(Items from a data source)
* * *
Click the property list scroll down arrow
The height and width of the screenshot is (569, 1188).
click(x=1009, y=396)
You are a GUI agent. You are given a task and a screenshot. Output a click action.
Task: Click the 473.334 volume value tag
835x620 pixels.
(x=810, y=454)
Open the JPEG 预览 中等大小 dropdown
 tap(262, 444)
* * *
## YOUR TASK:
Return the whole of the data, character for character.

## EXERCISE SOLUTION:
Click the property list scroll down arrow
The height and width of the screenshot is (569, 1188).
click(x=1009, y=396)
You are a GUI agent. You are given a task and a screenshot. Output a click action.
Task: Click the 473.334 volume value tag
835x620 pixels.
(x=810, y=454)
Open the JPEG 预览 中等大小 dropdown
 tap(262, 444)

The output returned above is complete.